◆ DATA EXTRACT ◆

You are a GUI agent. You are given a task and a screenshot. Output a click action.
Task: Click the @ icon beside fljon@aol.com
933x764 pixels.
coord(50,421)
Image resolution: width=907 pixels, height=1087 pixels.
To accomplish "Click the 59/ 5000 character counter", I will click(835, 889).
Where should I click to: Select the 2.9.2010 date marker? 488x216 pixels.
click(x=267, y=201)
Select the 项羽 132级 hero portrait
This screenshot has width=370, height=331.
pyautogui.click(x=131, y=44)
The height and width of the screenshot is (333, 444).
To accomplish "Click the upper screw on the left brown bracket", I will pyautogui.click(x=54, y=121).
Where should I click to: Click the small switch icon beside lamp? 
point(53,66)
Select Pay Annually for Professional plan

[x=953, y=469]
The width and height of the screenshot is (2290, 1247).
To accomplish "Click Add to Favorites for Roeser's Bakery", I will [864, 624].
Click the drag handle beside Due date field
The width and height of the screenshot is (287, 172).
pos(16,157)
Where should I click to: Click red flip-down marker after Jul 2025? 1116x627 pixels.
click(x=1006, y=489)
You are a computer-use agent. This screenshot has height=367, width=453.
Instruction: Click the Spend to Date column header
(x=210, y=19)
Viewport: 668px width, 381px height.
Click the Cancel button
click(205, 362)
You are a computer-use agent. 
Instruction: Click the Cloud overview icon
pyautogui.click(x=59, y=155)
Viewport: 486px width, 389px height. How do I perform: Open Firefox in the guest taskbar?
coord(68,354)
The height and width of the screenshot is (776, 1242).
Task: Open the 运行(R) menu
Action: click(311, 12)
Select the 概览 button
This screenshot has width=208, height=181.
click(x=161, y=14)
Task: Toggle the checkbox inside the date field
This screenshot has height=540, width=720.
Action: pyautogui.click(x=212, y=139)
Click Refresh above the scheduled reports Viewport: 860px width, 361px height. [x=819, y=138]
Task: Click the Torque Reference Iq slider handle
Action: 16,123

◆ DESCRIPTION OF THE TASK ◆
Rewrite the stretch from the start of the entries through the line that contains "will click(835, 889).", requests included, and lower every click coordinate in the answers by 130.

◆ THE ANSWER ◆
You are a GUI agent. You are given a task and a screenshot. Output a click action.
Task: Click the @ icon beside fljon@aol.com
933x764 pixels.
coord(-80,291)
Image resolution: width=907 pixels, height=1087 pixels.
To accomplish "Click the 59/ 5000 character counter", I will click(705, 759).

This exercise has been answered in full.